Residents registered as indigent sometimes do not have the means to repair private leaks, resulting in high water consumption.

Russel Chanquin, Superintendent: Meter Management and Councillor Zahid Badroodien, Mayoral Committee Member for Water and Sanitation.

Russel Chanquin, Superintendent: Meter Management and Councillor Zahid Badroodien, Mayoral Committee Member for Water and Sanitation.

Water consumption above the allocated threshold can result in the city limiting residents’ water supply.  The City wants to help indigent residents to be water-wise by repairing private leaks at qualifying properties. This project is a continuation of our Indigent Leak Repair Programme launched earlier this financial year at a value of R3,7 million.

The City’s Water and Sanitation Directorate’s programme will help 872 customers who have already agreed to the repairs being done over the next few months.

‘Customers are currently being identified by analysing indigent registered properties with water consumption above 50 000 litres (50Kl) per month.
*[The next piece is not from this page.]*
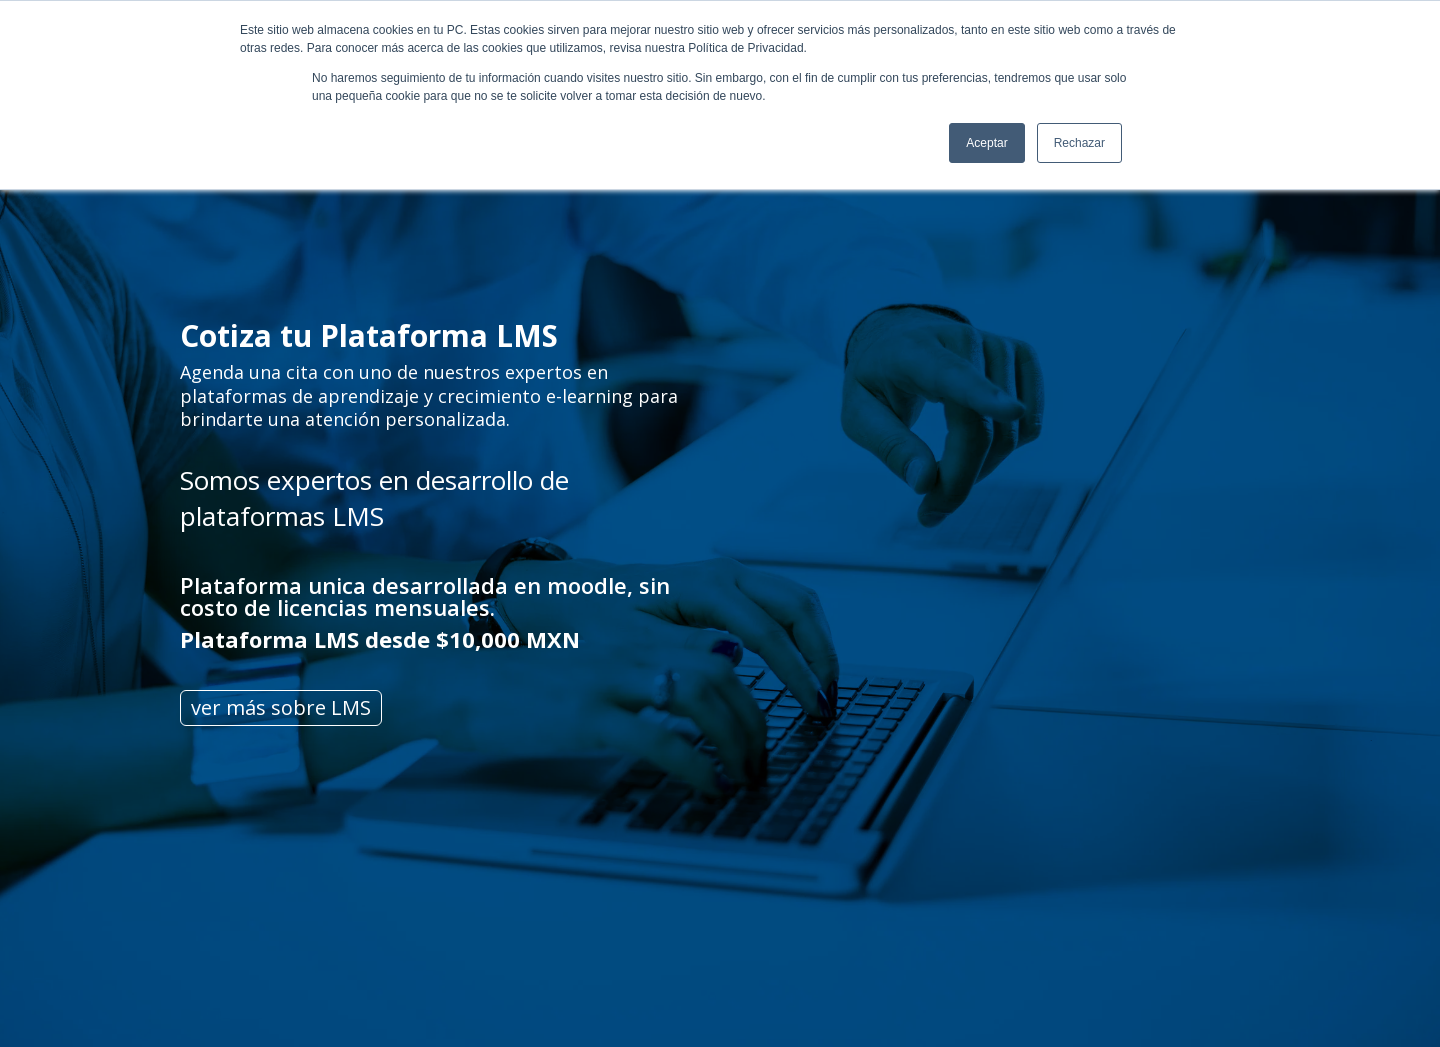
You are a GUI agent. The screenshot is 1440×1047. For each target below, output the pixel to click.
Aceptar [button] (986, 143)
Households who opted in for the programme will benefit from repairs focusing on leaking internal pipes, taps, toilets, fittings, and meter replacements, determined by individual needs. We will complete the work at no cost to the property owners and only want to reduce water losses and encourage residents to maintain private pipes and fittings.

‘Last year, we helped 534 households, and this year we expanded the Leak Repair Programme to more residents. Our teams work closely with our identified clients, keeping them informed every step of the way, from pre-inspection, where we identify leaks, material procurement and planning to service the property.

‘A larger uptake of our programme is encouraging and shows that Capetonians are still committed to water-wise behaviours. It is important for all of us to continue saving water regardless of the season or our dam levels,’ said Mayoral Committee Member for Water and Sanitation Councillor Zahid Badroodien.

Note:

Let’s all collectively work together to use less than 850 million litres daily. This is so we can keep our dams and reservoirs fuller for longer and help reduce the impact of prolonged high stages of load-shedding.

For the Water By-law summary guide, see: www.capetown.gov.za/waterregulations

 

Group photo.

Editor’s comment: trust that all plumbers are qualified or at least assisting these volunteers. Cape Town has exceptionally good, qualified plumbers. An excellent initiative.